Spatial transcriptomics reveals cancer and stromal cell heterogeneity between center and invasive front of pancreatic cancer.

Abstract

Intratumor heterogeneity is considered a major cause of treatment failure in pancreatic ductal adenocarcinoma (PDAC). In recent years, marked heterogeneity at the genomic and transcriptional level has been revealed, but the spatial distribution of the heterogeneous cell populations has not been considered. Yet, it is assumed that cancer cells at the invasive front are endowed with enhanced migratory and invasive properties, although evidence is scanty, and cancer-associated fibroblasts (CAFs) in this location have not been characterized.
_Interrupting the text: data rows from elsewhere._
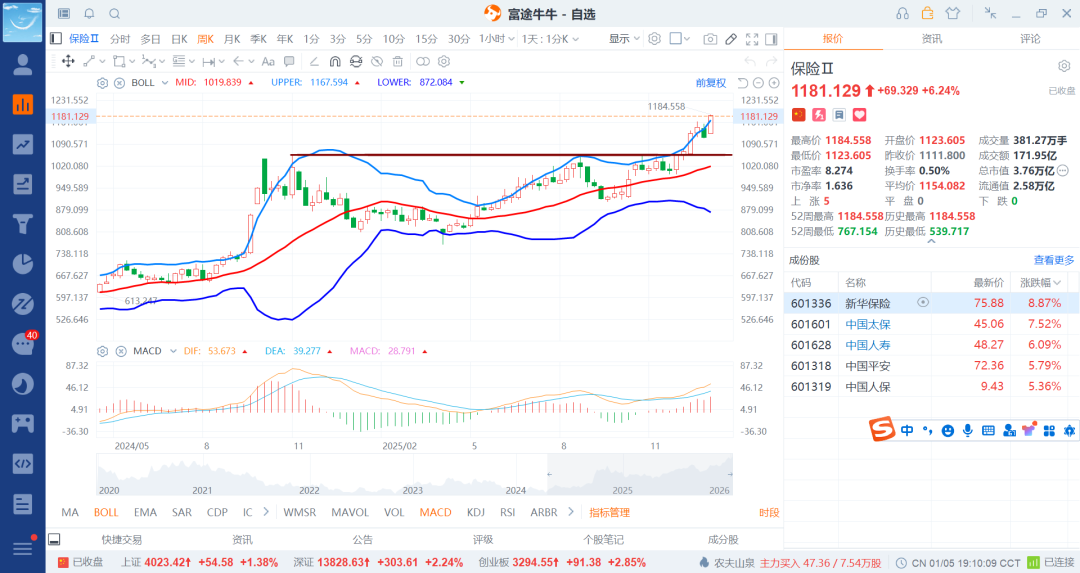Click the red heart favorite icon
1080x573 pixels.
click(858, 115)
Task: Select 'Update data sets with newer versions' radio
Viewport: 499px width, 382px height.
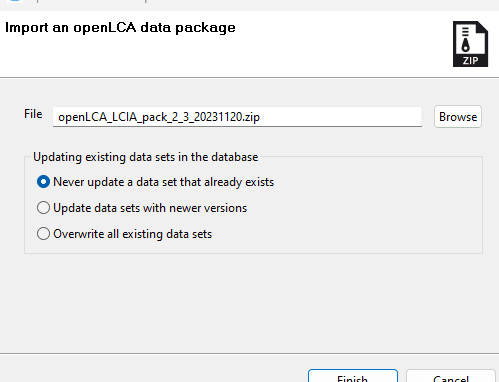Action: [43, 208]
In this study, digital spatial profiling was used to compare the transcriptional profiles of cancer cells and CAFs in the tumor center versus the invasive front of human PDAC. Four well differentiated PDACs with conventional morphology were investigated with the GeoMx system (Nanostring). Regions of interest were analyzed in the tumor center and at the invasive front using a whole transcriptome assay in cancer cell and CAF segments separately. Three of the PDACs harbored mutated KRAS, while the fourth case was confirmed wild-type KRAS. Substantial inter-regional heterogeneity was identified, with increased activity of pathways associated with cellular stress (including TNFα-signaling via NFκB, hypoxia, P53 pathway), proliferation (MYC targets, mitotic spindle), glycolysis, and epithelial-mesenchymal transition at the invasive front in both the cancer cell and CAF segments compared to the center of the tumor. Immunohistochemical validation on 17 PDACs of well, moderate and poor differentiation confirmed significant inter-regional heterogeneity in the expression level of markers of EMT and glycolysis. The results of this study show that in PDAC, transcriptional profiles of both cancer cells and CAFs differ between the center of the tumor and the invasive front.